— Start of Document excerpt —
Recall in the diagram that   x   is MB so MB = 9  and BN = x+6  so BN = 9+6 = 15.

 

Can you find the length of the segments?  no algebra needed here. 

  Draw the segment and the points.  You will use add, subtract or divide!

 

 A_________________B__________C__________D__________________E

 

Pretend the above is segment AE with 5 points labeled on it.  The above is NOT drawn to scale! 

There are infinitely many points on a line; we label a few of them.

You cannot measure it, nor use a ruler.  You must use the information that I give you to decide the measurements.

 

Let AB= 9 cm and let AE = 22 cm  and also know that AB=ED.   How long is segment BD?    22-9 -9 = 4 cm.

How long is BC if BC=CD?    Oh do you see that means C must be midpoint of BD?   Thus BC is half of BD.   BC = 2cm.

Highlight the brown boxes so you can see the answers.
— End of Document excerpt —
— Start of Records supplied —
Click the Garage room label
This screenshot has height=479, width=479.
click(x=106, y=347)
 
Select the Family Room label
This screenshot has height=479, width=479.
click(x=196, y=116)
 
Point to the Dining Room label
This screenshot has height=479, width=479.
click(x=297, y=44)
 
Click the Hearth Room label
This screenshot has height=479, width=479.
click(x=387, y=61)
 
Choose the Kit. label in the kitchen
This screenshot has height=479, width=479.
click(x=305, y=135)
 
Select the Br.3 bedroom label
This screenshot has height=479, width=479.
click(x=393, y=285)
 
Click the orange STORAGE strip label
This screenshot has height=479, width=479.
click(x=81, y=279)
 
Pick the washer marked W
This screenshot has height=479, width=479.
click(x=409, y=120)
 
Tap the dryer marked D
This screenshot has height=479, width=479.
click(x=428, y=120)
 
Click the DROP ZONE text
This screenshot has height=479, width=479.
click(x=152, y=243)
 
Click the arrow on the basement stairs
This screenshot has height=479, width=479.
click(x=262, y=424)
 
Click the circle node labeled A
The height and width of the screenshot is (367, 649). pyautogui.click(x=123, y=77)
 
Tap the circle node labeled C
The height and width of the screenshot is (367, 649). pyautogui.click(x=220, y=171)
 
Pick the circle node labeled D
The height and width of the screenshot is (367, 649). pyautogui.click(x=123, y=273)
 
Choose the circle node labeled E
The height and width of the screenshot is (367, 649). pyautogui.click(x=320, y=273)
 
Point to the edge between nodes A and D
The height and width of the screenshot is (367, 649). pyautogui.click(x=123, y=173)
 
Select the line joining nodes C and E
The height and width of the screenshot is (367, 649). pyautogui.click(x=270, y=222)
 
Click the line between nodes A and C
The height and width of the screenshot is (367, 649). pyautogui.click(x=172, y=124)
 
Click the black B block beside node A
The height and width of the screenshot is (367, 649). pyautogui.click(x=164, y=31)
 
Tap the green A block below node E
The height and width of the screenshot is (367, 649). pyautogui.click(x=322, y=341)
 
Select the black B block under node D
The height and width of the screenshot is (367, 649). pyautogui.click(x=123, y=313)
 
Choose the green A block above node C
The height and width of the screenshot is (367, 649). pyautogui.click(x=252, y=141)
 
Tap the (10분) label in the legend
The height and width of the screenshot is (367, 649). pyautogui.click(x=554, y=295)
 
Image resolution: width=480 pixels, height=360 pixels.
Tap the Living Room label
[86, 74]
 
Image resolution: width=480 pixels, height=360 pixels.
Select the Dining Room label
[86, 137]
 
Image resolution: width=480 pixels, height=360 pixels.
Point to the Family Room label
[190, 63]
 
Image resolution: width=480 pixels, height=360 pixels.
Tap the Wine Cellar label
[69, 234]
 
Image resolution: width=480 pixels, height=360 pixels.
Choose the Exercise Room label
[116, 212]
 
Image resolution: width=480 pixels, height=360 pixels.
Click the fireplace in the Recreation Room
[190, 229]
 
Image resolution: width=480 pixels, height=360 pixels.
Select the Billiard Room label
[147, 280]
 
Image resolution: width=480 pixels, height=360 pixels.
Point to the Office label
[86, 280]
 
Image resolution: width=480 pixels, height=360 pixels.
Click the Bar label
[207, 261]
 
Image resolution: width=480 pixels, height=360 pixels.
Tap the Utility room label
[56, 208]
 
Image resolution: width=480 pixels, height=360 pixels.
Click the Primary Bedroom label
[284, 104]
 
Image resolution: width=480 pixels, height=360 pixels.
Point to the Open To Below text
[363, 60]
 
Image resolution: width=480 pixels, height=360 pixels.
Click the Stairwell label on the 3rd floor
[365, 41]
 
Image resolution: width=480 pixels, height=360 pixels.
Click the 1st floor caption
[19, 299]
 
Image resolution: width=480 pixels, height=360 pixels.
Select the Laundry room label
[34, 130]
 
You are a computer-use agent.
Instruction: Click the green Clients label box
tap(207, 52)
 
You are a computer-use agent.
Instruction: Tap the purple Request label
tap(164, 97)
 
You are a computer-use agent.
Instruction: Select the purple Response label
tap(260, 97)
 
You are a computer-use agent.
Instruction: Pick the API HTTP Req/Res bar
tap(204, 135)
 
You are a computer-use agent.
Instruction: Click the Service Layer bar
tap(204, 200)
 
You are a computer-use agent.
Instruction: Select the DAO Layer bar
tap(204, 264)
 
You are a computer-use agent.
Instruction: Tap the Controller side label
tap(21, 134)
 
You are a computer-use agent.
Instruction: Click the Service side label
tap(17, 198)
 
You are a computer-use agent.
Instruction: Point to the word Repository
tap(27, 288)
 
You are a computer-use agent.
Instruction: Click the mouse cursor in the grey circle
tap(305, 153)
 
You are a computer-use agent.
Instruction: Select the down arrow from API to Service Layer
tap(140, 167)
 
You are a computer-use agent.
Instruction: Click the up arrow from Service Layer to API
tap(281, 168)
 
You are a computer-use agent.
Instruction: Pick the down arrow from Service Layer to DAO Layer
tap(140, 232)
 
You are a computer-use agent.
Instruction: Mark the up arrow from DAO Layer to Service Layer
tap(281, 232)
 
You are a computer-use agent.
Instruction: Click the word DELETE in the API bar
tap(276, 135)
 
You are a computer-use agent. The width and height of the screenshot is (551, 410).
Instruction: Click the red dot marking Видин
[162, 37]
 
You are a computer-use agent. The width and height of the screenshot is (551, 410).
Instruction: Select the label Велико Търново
— End of Records supplied —
# [Directives]
a - Translate this sentence from the segment lesson into Spanish: "There are infinitely many points on a line; we label a few of them."
b - In the rows, substitute "box" for "block" from the line with "Click the line between nodes A and C" to the line with "649). pyautogui.click(x=123, y=313)", and write out only those lines.
The segment lesson and the rows are unrelated to each other.

# [Solutions to the tasks]
a - Hay infinitos puntos en una recta; etiquetamos algunos de ellos.

b -
Click the line between nodes A and C
The height and width of the screenshot is (367, 649). pyautogui.click(x=172, y=124)
 
Click the black B box beside node A
The height and width of the screenshot is (367, 649). pyautogui.click(x=164, y=31)
 
Tap the green A box below node E
The height and width of the screenshot is (367, 649). pyautogui.click(x=322, y=341)
 
Select the black B box under node D
The height and width of the screenshot is (367, 649). pyautogui.click(x=123, y=313)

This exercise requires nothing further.